**Exercise description**
Filter the listing below, keeping every line that holds "accomplish".

**Listed records**
------------
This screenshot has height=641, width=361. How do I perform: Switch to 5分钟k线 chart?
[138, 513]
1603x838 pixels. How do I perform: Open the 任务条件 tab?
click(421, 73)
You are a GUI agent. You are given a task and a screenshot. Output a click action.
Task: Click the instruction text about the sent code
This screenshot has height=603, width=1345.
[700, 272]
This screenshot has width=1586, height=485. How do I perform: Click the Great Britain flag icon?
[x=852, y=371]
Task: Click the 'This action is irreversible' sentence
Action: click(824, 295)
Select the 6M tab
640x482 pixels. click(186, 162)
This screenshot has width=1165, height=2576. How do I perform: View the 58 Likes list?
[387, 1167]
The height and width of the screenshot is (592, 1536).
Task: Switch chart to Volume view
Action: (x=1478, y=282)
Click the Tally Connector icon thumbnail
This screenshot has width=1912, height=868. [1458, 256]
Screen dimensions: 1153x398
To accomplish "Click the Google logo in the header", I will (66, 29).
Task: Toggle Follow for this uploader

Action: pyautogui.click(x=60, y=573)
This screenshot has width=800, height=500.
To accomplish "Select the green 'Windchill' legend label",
------------
**Answer section**
To accomplish "Click the Google logo in the header", I will (66, 29).
To accomplish "Select the green 'Windchill' legend label",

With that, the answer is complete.